During my time with the Blue Zones/National Geographic team, I had the highly satisfying experience of having something that I do instinctively, passionately and naturally confirmed as A Good Thing.
I learned that eating pork can make you live longer. Or, more scientifically, one of the dietary staples that the various communities in the Blue Zones around the world had in common is pork – read more on that here.
Pork is a protein-rich substance that clears the skin, protects the liver, detoxifies the lungs, even cleanses the system of cholesterol. Okinawans – lauded as the longest lived people on the planet – are the only Japanese to eat pork. The Japanese as a whole do not rate high on the life expectancy stakes. Only the pork eaters.
Dan Buettner and I talked a lot about meat consumption. He’s a reticent meat fan. But I think we agree: meat is great. But eat more… and less (see below), is my mantra.
Dan says:
“Pork is interesting. It’s an anomaly and I would not have guessed it, but I can’t deny it. One Okinawan scientist studied this. His theory, and I’m not sure I agree with it completely, is that because pig is the most genetically similar to humans, there’s something in the pork protein that helps repair arterial damage. What he cites is that in America we die of heart disease and the Japanese tend to die of strokes, but in Okinawa they have fewer strokes. This is part of the reason they live longer. The doctor theorizes that it’s because they eat more pork than any other prefecture of Japan, and pork protein serves almost as caulking.”

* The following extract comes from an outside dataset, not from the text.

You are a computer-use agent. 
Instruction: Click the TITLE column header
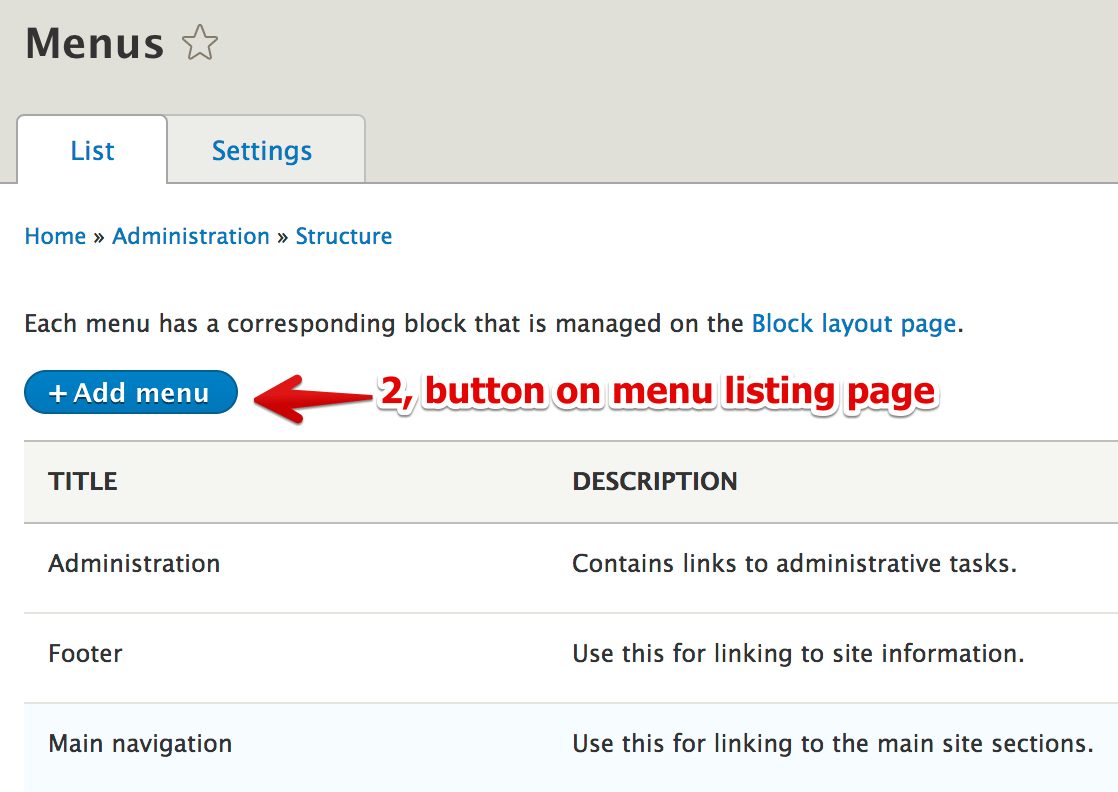[82, 481]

This trip I’ve celebrated pork everywhere. I’ve craved it, my body has benefited almost immediately from it, I’ve been thoroughly grateful for it. In Spain it was Iberian pork – roasted, as a prosciutto type tapas, as salami, in omelettes.
In France, I ate pork trotters in a garlicky, gherkiny sauce. For my slow food guide to Provence, click here.
Back home in Byron I eat the famous organic Bangalow pork. Not in huge quantities. But respectfully. And always with a lot of appreciation. I also eat the fat, the marrow, the cartilage, and sometimes the bones. That’s what I mean by respectful. I don’t toss out bits.
Here in Greece, I’ve been eating pork as it should be eaten. Slow-cooked in it’s own juices and fat (nothing added apart from some lemon juice and oregano). Here the whole animal is eaten, not just the fashionable cuts. Respectful.
This is something I’m becoming increasingly passionate about: eating less while eating more.
That is, eating smaller quantities, but eating the whole animal. More on this later…
At the panygiri (the local village festivals), pork broth is consumed throughout the night. My friend Eleni told me this: always drink one glass of wine, one glass of water, one swish of pork broth. Do this all night and you stay sober and energised.
One hot afternoon we visited Eleni, Thea’s 85-year-old aunt. She bakes her own bread and grows all her own veggies. While we were filming, she whipped us up a little something to “snack” on…see the main image above. That’s how it’s done here. The recipe below is a version of it, albeit not using a fresh pig and fresh ingredients picked that morning. It’s one of those recipes where you’ll have to adjust things according to the type of meat you use. Either cook in a slow cooker or in a big pot in the oven.
Icarian lemon pork
1 kilo pork, preferably shoulder or collar, cut into stewing size pieces, or about 6 pork chops
1 onion, sliced into rings
2 cloves garlic, crushed
1/3 cup olive oil
1/4 cup water or stock
salt
juice of 2 lemons
1-2 tbls cornflour or arrowroot
Place the meat in the slow cooker (only remove REALLY chunky bits of fat…you need to leave quite a bit of fat on to really get the full Greek flavour), pour the stock/water, half the lemon and the oil over the top, and place the onion and garlic on top. Sprinkle with plenty of salt. Cover and cook for 6-8 hours on low. When done, ladle out some of the juices, mix with a tablespoon or two of cornflour and the rest of the lemon juice and pour back over the meat and stir. Cook for another 30 minutes. Serve with horta (greens), salad, olives, cheese and wine.
Let me know how you go with this one. Remember, the point is that the pork cooks in it’s fats and juices. Don’t overtrim and make sure you buy some cuts with plenty of fat!